The Vaetha nask is the name of a short Avestan text, which is extant through only eight manuscripts. Despite its name, the Vaetha nask was not part of the 21 nasks of the Sasanian Avesta and its origins remain unclear.

==Name==
The Vaetha nask is not referenced in other Avestan literature. Its name is instead derived from the first words in the text reading: vaeθā daēniiå māzdaiiasnōiš ahurahē mazda mraōt̰, which translates to "the knowledge of the Mazdayasnian religion, Ahura Mazdā said." The Avestan term is commonly transliterated into Latin and Greek script phonetically as either vaēθā or vaēϑā.

==Content==
The text of the Vaetha nask covers various topics.
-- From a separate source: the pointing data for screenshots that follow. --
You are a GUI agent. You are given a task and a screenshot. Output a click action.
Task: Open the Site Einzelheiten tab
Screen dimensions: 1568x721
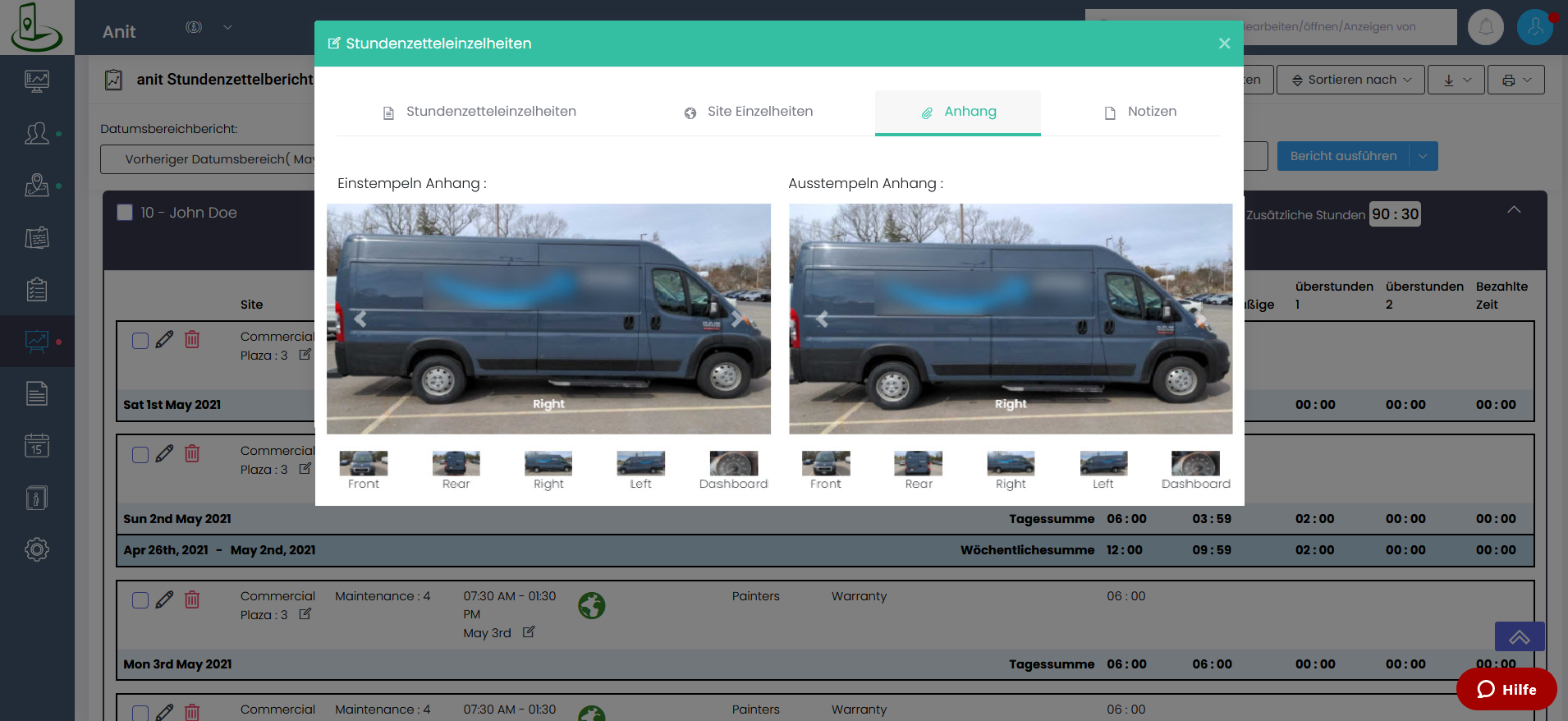coord(748,112)
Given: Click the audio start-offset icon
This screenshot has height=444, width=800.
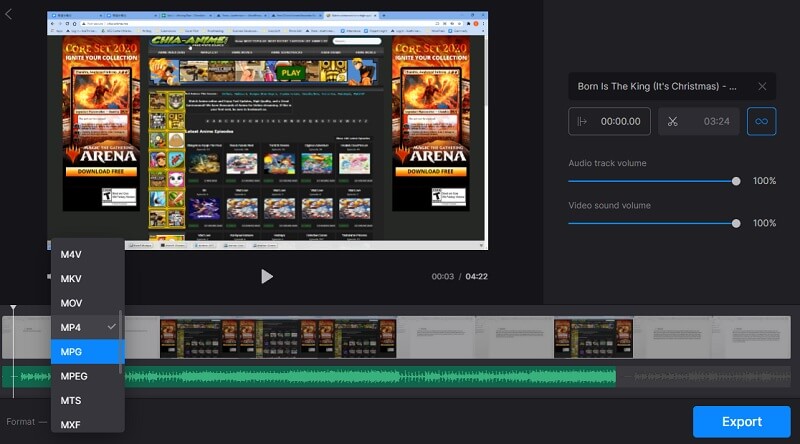Looking at the screenshot, I should click(585, 122).
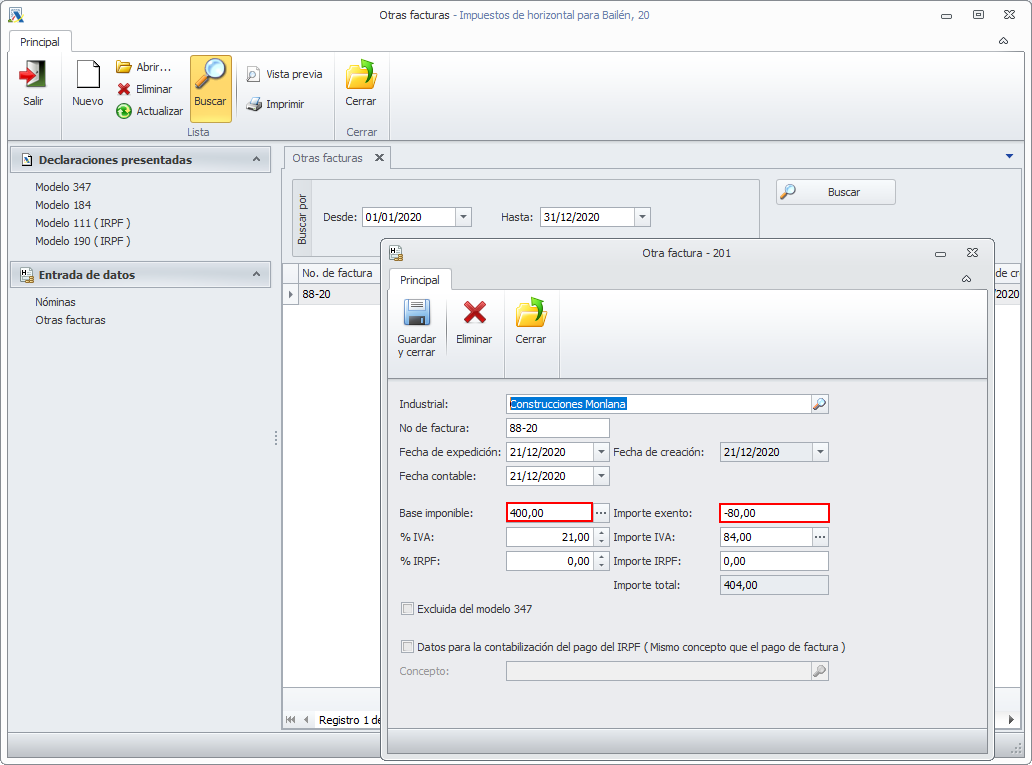Expand the Desde date picker
This screenshot has height=765, width=1032.
coord(463,217)
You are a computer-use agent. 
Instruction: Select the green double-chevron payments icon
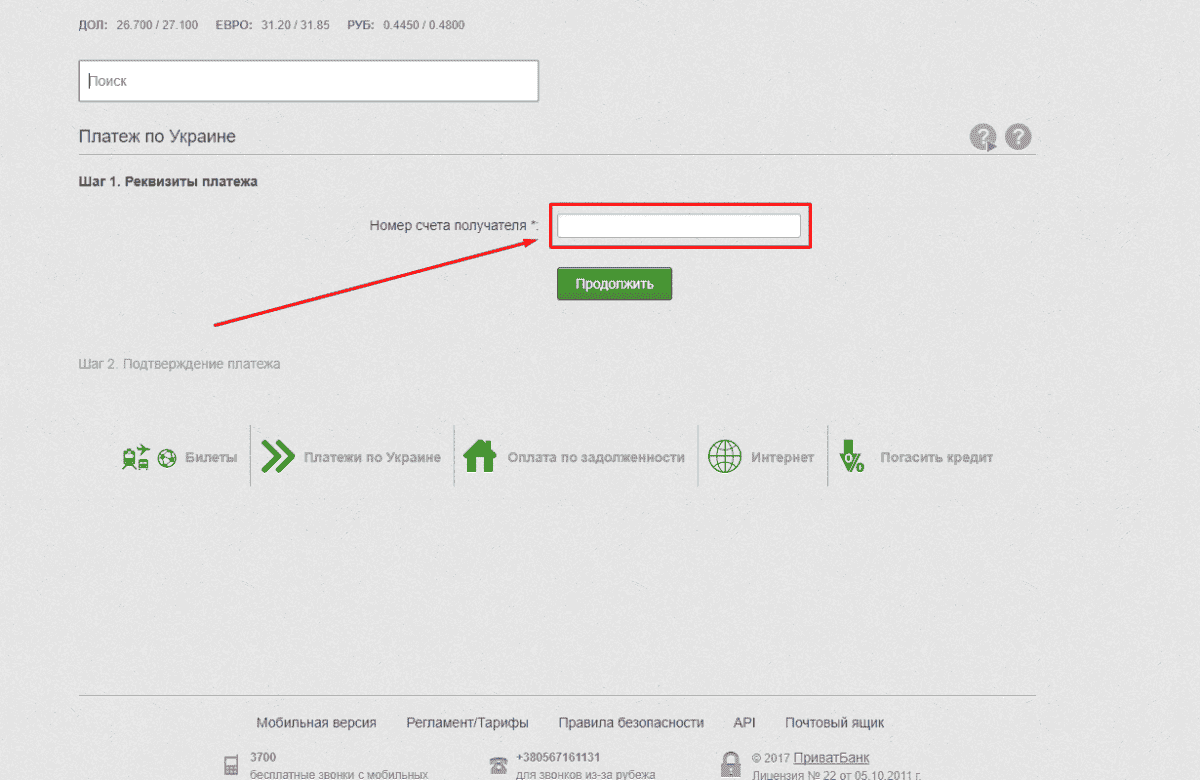tap(277, 457)
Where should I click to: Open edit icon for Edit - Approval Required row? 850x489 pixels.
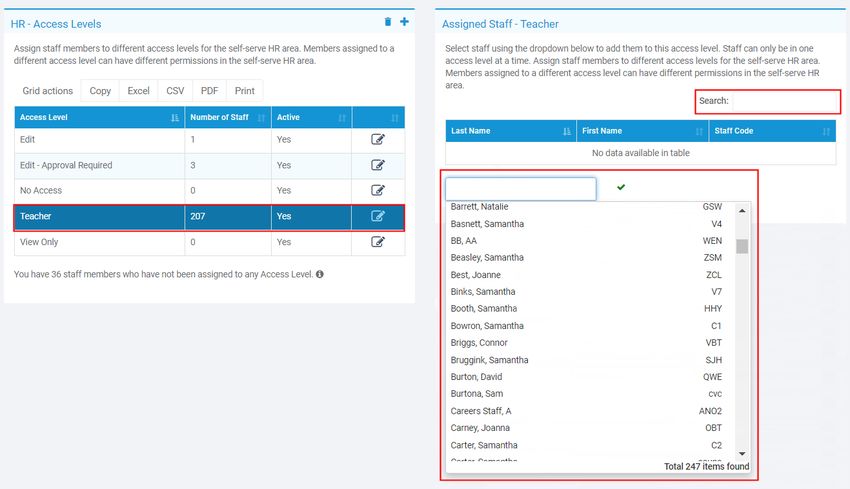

A major focus is the marital relationship between Zoroastrians and non-Zoroastrians, children born from such a union, their inheritance and conversions to Zoroastrianism. It has been speculated that this topic reflects the situation when Zoroastrianism existed as a minority religion and the problems arising from that situation. Large parts of the text are quotations from the Vendidad, whereas other parts mirror passages in the Frahang-i Oim-evak.

==Provenance==
According to the text itself, the Vaetha nask was one of the fragards, i.e., chapters, of the Nikatum nask, which in turn was one of the 21 nasks, i.e., volumes, of the Sasanian Avesta. This origin was accepted initially by Western scholars. Due to the corrupt Avestan and Middle Persian of the text, however, this provenance was soon doubted. According to F. M. Kotwal for example, the text is a 19th century forgery. In their 1969 edition of the text, Humbach and Kaikhusroo, however, assumed it to be an apocryphical text, which predates the 18th century. More recently, Hamid Moein has also affirmed its apocryphical nature.

==Manuscripts==
The Vaetha nask is extant through eight manucripts belonging to two different manuscript traditions: one with the Avestan text alone and one with a translation and commentary in Middle Persian. A complete list of all available manuscripts was presented by Humbach and Kaikhusroo in their 1969 edition of the text. Digital versions of manuscripts F3d and T38 are available through the Avestan Digital Archive.